Machine Learning Applications for Solving Complex Optimisation Problems Across Various Domains
Keywords:
Machine Learning, Complex Optimization Problems, Reinforcement Learning, Cross-Domain Applications, Adaptive Optimization TechniquesAbstract
Optimization of complex problems is fundamental across industries, yet traditional methods often struggle with high-dimensionality, nonlinearity, and dynamic constraints. This study aims to explore how machine learning (ML) techniques address these challenges by enhancing optimization across diverse sectors, including engineering, healthcare, energy systems, finance, and transportation. A systematic review and analysis were conducted by mapping ML methods to specific domain applications, assessing their distribution and impact.
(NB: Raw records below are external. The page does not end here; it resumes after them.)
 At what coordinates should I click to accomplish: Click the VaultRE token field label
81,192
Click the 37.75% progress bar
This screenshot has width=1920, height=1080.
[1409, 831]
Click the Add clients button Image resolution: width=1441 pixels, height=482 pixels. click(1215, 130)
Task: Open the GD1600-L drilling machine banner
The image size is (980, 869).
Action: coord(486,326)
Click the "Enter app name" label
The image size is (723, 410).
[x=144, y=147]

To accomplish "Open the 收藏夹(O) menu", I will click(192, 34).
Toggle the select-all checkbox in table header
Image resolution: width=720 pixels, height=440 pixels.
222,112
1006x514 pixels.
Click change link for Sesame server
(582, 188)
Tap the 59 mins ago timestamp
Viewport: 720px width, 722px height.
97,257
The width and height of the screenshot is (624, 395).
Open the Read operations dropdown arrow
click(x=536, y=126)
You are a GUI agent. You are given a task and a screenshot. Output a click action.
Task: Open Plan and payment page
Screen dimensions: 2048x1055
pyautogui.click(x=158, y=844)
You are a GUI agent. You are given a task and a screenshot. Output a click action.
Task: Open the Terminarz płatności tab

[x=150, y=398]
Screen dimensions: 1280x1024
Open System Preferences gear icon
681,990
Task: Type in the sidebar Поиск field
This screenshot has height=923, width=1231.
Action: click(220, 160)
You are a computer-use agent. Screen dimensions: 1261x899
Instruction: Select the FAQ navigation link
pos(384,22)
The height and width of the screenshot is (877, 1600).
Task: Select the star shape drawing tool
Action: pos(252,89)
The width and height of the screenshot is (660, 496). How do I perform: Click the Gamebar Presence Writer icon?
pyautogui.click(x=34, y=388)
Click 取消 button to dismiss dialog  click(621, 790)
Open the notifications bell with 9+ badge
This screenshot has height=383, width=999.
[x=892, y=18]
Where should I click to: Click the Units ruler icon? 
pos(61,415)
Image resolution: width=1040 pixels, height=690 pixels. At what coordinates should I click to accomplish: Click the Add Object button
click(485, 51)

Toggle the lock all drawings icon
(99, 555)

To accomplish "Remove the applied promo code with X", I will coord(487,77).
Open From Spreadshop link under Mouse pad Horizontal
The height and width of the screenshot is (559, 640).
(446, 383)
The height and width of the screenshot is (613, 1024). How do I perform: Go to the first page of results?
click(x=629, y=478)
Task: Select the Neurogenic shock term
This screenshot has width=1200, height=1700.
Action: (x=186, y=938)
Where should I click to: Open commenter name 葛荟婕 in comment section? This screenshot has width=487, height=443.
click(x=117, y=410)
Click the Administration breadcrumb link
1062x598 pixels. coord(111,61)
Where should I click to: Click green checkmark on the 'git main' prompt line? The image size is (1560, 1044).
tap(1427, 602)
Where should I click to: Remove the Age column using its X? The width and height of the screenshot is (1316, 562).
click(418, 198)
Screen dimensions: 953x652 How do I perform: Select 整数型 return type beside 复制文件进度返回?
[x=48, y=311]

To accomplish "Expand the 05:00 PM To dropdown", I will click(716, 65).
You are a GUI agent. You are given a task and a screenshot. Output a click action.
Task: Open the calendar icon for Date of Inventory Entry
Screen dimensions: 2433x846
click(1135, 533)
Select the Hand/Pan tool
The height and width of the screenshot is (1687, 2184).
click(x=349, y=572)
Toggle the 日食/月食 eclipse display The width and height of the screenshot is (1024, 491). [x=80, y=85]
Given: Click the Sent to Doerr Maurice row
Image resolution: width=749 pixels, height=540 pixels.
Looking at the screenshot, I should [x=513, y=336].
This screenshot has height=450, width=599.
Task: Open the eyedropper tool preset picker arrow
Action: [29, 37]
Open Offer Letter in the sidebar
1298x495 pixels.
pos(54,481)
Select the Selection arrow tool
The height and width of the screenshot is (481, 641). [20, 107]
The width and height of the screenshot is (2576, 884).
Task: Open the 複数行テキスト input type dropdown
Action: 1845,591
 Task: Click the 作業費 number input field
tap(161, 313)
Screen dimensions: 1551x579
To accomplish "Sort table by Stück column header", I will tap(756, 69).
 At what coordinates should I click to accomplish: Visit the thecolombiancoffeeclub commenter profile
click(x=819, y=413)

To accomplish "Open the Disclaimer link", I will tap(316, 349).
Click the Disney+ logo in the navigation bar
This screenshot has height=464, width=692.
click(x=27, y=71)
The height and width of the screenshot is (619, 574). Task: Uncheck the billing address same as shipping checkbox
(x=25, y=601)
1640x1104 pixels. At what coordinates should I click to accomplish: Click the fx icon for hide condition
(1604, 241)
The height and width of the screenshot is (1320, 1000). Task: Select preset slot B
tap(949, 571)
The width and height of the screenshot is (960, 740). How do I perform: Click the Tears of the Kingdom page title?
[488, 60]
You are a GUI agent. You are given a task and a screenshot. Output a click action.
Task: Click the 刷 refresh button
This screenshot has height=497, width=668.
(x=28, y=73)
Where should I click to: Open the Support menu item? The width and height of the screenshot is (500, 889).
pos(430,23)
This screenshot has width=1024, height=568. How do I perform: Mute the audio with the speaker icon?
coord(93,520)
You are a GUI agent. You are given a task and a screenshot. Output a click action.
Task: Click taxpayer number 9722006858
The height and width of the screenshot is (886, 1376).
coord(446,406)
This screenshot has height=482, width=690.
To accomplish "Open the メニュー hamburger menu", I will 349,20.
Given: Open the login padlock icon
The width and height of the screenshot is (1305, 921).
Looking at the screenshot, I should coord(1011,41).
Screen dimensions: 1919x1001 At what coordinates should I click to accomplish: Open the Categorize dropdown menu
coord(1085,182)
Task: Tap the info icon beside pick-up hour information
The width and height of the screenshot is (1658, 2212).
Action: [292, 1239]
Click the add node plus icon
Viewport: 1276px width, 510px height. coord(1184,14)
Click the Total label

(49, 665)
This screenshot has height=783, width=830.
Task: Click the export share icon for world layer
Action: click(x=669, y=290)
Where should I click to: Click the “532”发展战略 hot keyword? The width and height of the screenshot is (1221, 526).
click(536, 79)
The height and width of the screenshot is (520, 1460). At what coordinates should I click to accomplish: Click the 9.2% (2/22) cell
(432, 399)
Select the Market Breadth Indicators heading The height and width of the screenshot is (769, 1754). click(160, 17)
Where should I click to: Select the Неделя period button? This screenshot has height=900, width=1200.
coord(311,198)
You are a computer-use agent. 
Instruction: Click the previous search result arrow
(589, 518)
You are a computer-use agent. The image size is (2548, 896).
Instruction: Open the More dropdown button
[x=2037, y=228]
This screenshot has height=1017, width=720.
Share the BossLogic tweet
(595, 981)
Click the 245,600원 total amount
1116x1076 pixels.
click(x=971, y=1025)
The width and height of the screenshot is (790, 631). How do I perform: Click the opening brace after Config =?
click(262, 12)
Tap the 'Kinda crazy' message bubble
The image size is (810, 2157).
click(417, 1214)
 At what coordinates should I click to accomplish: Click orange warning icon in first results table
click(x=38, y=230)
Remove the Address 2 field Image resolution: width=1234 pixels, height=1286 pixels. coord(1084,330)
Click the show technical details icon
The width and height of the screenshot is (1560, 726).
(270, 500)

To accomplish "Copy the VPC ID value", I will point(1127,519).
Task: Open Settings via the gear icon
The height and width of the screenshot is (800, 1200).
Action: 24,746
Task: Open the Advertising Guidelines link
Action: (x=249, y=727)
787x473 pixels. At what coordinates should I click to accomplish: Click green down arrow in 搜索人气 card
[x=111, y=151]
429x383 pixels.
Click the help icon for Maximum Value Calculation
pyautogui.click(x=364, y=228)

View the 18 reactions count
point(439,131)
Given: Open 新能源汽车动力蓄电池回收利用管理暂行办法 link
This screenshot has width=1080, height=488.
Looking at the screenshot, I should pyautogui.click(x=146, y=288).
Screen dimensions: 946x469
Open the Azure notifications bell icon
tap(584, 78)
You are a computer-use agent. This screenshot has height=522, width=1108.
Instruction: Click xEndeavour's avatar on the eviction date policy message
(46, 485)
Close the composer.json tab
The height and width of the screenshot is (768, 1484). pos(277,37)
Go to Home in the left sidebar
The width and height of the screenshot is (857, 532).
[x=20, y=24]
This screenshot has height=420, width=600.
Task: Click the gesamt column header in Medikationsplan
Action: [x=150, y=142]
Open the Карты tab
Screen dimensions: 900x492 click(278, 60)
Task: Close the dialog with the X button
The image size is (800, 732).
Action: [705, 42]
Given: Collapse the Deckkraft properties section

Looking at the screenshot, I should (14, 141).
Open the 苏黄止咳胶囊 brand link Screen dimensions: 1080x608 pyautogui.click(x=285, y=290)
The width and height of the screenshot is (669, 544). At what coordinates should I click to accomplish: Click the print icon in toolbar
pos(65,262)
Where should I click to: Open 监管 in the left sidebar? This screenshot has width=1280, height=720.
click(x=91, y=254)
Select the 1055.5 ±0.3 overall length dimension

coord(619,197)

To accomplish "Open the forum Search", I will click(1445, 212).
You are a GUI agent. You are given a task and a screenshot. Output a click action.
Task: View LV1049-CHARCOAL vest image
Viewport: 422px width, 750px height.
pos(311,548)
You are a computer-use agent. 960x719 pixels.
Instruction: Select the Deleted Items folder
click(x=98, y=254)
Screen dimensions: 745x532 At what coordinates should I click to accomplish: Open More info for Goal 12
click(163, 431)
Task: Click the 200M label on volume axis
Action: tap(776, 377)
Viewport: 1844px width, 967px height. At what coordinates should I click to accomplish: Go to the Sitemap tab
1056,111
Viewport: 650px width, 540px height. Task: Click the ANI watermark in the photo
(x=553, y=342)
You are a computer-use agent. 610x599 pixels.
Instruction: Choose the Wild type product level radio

Results show that reinforcement learning dominates with a 25% share across applications, followed by supervised and deep learning techniques, each representing 16.7% of total usage. Specialized approaches such as convolutional neural networks, predictive modeling, anomaly detection, Bayesian optimization, and sensor fusion account collectively for 41.6%, reflecting the growing diversity of ML-driven solutions. The novelty of this work lies in its cross-domain integration, quantifying how ML methods not only replace but enhance traditional optimization approaches through adaptability, scalability, and real-time decision-making capabilities. Additionally, all examined domains exhibited three major ML application areas, indicating a uniform breadth of adoption. In conclusion, ML is redefining optimization practices, offering dynamic, intelligent, and domain-adaptive solutions. Future directions are suggested toward enhancing interpretability, robustness under uncertainty, and cross-domain generalization. This study was fully self-funded through contributions from all authors without external financial support.